Chapter 2 introduces two basic types of step-up DC-DC converters. The first type is capacitive step-up converter called "charge pump" and the other type is inductive step-up converter called "boost converter". These converters perform different characteristics and can be used in different application. We will also introduce the prior works on low-voltage startup mechanism. Both the operation principles and drawbacks of these circuits will be described.
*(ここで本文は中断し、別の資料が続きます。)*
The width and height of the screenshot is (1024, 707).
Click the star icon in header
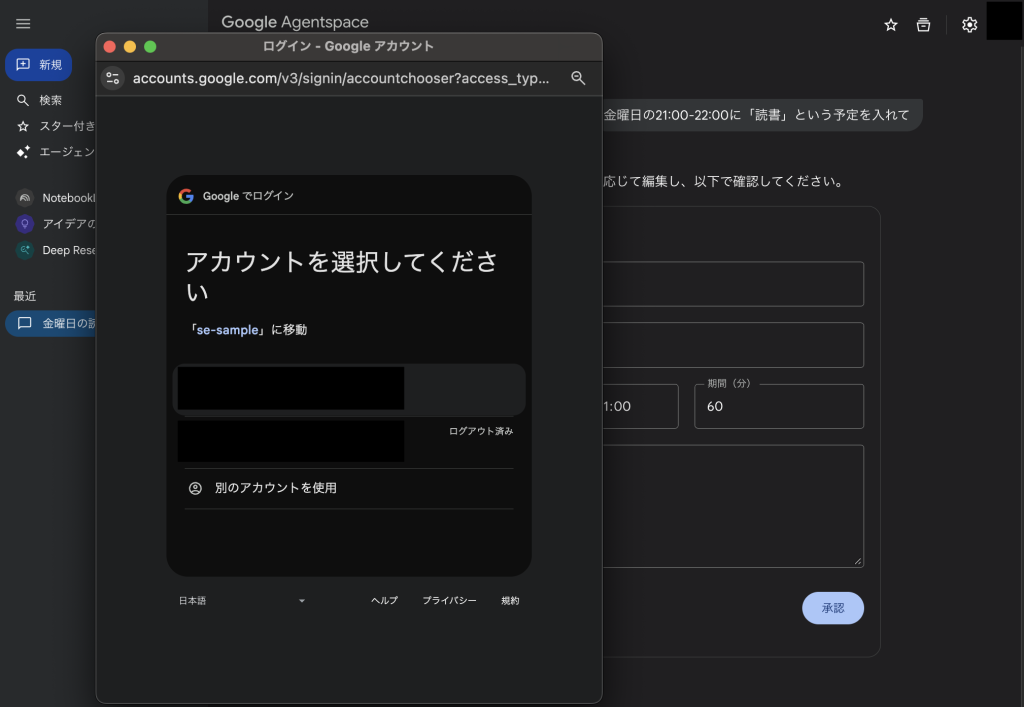pyautogui.click(x=891, y=25)
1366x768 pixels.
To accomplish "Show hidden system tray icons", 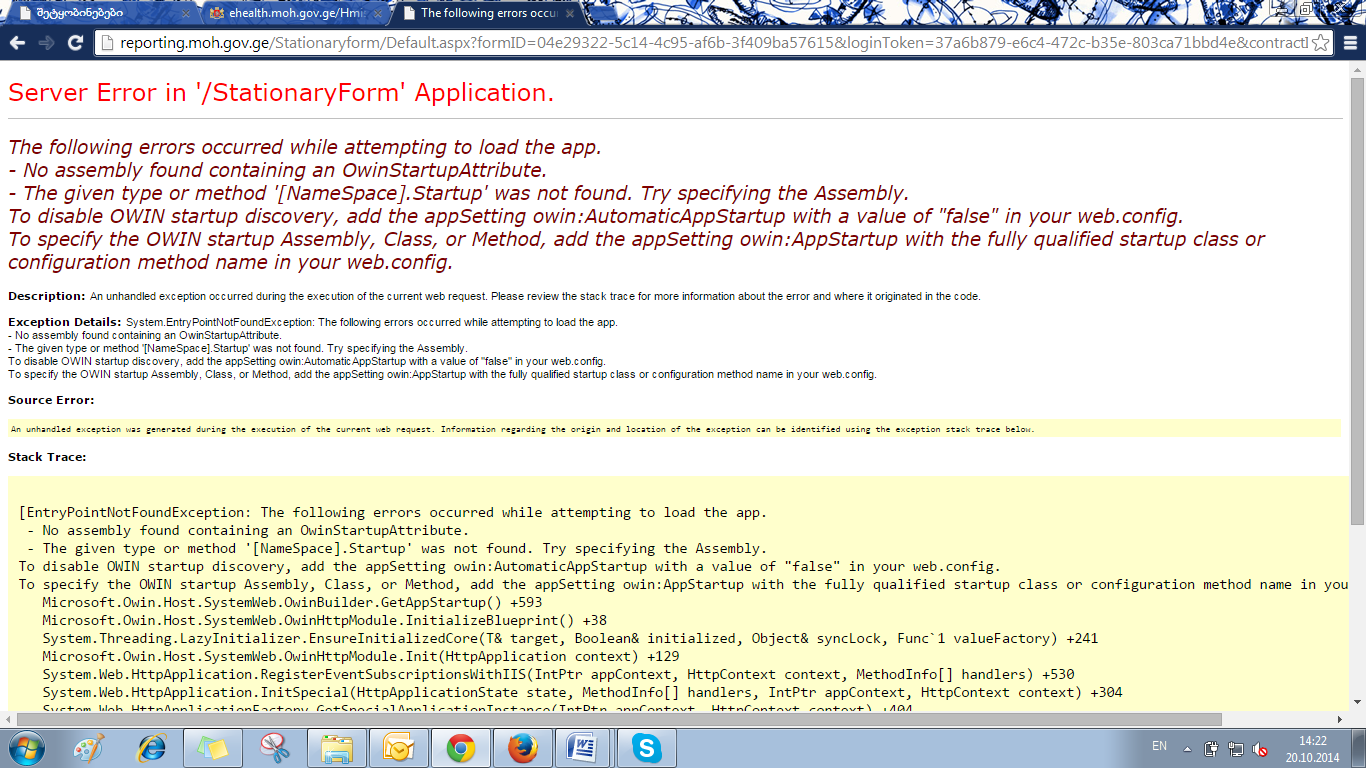I will coord(1187,748).
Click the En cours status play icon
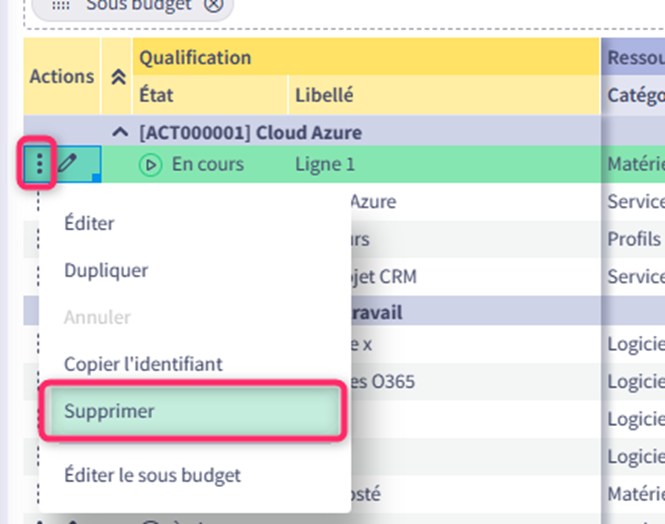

Chapter 3 presents the implementation of 0.18-V startup step-up DC-DC converter. It applied an on-chip charge pump as a startup mechanism in startup mode to reduce the startup voltage of the boost converter significantly. In operation mode, the converter uses boost converter as the main DC-DC converter to achieve the high conversion efficiency and high output power. In the developed charge pump, all the switch transistors are forward body biased by using the inter-stage/output voltages. Therefore, the conduction loss can be reduced without large area overhead. To verify the circuit characteristics, the conventional zero body bias charge pump and the proposed forward body bias charge pump were fabricated with 65nm CMOS process.
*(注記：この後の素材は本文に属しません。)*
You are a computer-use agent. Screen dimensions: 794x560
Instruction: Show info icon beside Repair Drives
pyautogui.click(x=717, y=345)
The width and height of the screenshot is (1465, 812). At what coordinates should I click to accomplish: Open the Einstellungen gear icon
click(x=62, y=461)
Chapter 4 describes a 95-mV startup-voltage step-up DC-DC converter. Two techniques are applied to reduce the startup voltage. One is capacitor pass-on scheme and the other is fixed-charge VTH-tuned oscillator. Capacitor pass-on scheme solve the limitation of startup voltage in chapter 2. The fixed-charge VTH-tuned oscillator compensates for the die-to-die process variation by post-fabrication VTH trimming. This technique can make sure the clock generator can provide the clock signal to charge pump at low supply voltage.

Chapter 5 shows a low startup-voltage and fast startup dual-mode boost converter, which further improves the converter introduced in chapter 4. Comparing with the previous work, the startup-time, the minimum startup voltage, and the program time are greatly improved. (1) A startup by the boost converter instead of a charge pump reduced the startup-time to 4.8ms which is reduced to 1/56 and the shortest to date. (2) The proposed sub-1nW charge-pumped pulse generator (CPPG) enabled the lowest startup voltage of 80mV to date without mechanical switch. (3) The proposed threshold-voltage-tuned oscillator with hot-carrier injection (HCI) for CPPG to compensate for the die-to-die process variations reduced the program time to 3min which is 1/20 of previous version, thereby reducing the test cost.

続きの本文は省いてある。